9. La Cour de cassation, revenant sur sa jurisprudence, a retenu que les personnes non médecins pratiquant l'épilation à la lumière pulsée ne pouvaient être légalement condamnées pour exercice illégal de la médecine (Crim., 31 mars 2020, pourvoi n° 19-85.121, publié).

10. Il s'en déduit que la pratique par un professionnel non médecin d'épilations à la lumière pulsée n'est plus illicite et que, si elle peut être soumise à des restrictions pour des motifs d'intérêt général, elle ne justifie pas l'annulation des contrats que ce professionnel a pu conclure au seul motif qu'ils concernent une telle pratique.

11. Cette évolution de jurisprudence s'applique immédiatement aux contrats en cours, en l'absence de droit acquis à une jurisprudence figée et de privation d'un droit d'accès au juge.

12. Pour prononcer la nullité des contrats de franchise pour cause illicite et condamner le franchiseur au paiement de certaines sommes, l'arrêt retient qu'en 2014, l'épilation à la lumière pulsée exercée par des non-médecins, proposée par le franchiseur, était une activité illicite relevant d'un exercice illégal de la médecine, tout mode d'épilation, sauf à la pince ou à la cire, étant interdit aux non-médecins.

13. En statuant ainsi, la cour d'appel a violé les textes susvisés.

PAR CES MOTIFS, et sans qu'il y ait lieu de statuer sur la première branche du moyen, la Cour :

CASSE ET ANNULE, sauf en ce qu'il rejette les demandes de sursis à statuer et de révocation de l'ordonnance de clôture formées par la société Depil Tech, l'arrêt rendu le 28 mai 2020, entre les parties, par la cour d'appel d'Aix-en-Provence ;

Remet, sauf sur ce point, l'affaire et les parties dans l'état où elles se trouvaient avant cet arrêt et les renvoie devant la cour d'appel de Montpellier.

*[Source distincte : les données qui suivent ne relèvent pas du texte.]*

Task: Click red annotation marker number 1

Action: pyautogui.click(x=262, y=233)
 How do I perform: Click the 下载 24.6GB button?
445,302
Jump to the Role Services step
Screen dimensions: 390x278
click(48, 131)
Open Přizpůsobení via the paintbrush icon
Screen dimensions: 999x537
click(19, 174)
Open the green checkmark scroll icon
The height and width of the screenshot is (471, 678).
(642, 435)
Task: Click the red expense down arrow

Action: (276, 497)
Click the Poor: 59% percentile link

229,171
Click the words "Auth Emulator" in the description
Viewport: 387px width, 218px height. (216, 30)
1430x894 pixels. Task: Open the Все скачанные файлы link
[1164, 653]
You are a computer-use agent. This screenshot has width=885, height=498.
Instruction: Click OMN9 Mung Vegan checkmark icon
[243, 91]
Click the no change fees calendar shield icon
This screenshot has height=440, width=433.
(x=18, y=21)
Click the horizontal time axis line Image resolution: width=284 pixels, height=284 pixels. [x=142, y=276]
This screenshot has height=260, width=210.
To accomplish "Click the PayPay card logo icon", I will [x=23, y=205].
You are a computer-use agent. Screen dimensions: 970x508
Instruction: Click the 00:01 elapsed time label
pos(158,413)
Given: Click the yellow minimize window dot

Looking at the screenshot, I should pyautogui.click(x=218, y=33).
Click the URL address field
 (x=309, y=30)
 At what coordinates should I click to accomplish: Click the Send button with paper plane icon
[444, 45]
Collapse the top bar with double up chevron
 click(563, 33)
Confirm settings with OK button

- Président : Mme Batut - Rapporteur : M. Mornet - Avocat général : Mme Mallet-Bricout - Avocat(s) : SCP Piwnica et Molinié ; SCP Fabiani, Luc-Thaler et Pinatel -

Textes visés :

Article 6, § 1, de la Convention de sauvegarde des droits de l'homme et des libertés fondamentales ; article L. 4161-1 du code de la santé publique ; article 2, 5°, de l'arrêté du 6 janvier 1962.

Rapprochement(s) :

Sur la pratique de l'épilation à la lumière pulsée, en sens contraire : 1re Civ., 14 décembre 2016, pourvoi n° 15-21.597, Bull. 2016, I, n° 256 (rejet) ; A rapprocher : Crim., 31 mars 2020, pourvoi n° 19-85.121, Bull. crim. 2020, (cassation sans renvoi). Sur l'application immédiate du revirement de jurisprudence, à rapprocher : 1re Civ., 11 juin 2009, pourvoi n° 07-14.932 Bull. 2009, I, n° 124 (rejet), et les arrêts cités ; Com., 26 octobre 2010, pourvoi n° 09-68.928, Bull. 2010, IV, n° 159 (rejet) ; 1re Civ., 6 avril 2016, pourvoi n° 15-10.552, Bull. 2016, I, n° 80 (cassation partielle).

2e Civ., 20 mai 2021, n° 20-13.210, (P)

Annulation

Article 6, § 1 – Equité – Procès équitable – Violation – Revirement de jurisprudence – Défaut de prévisibilité

Faits et procédure

1. Selon les décisions attaquées (Bastia, 18 décembre 2018 et 29 janvier 2020), M. [R] a relevé appel, le 6 mars 2018, du jugement d'un tribunal de commerce ayant déclaré prescrite son action tendant à la nullité de la cession des parts sociales de la société U Muvrone et déclaré irrecevable sa demande en paiement des dividendes pour défaut de qualité et d'intérêt à agir.

Examen des moyens

Sur le premier moyen et le second moyen, pris en sa première branche, ci-après annexés

2. En application de l'article 1014, alinéa 2, du code de procédure civile, il n'y a pas lieu de statuer par une décision spécialement motivée sur ces griefs qui ne sont manifestement pas de nature à entraîner la cassation.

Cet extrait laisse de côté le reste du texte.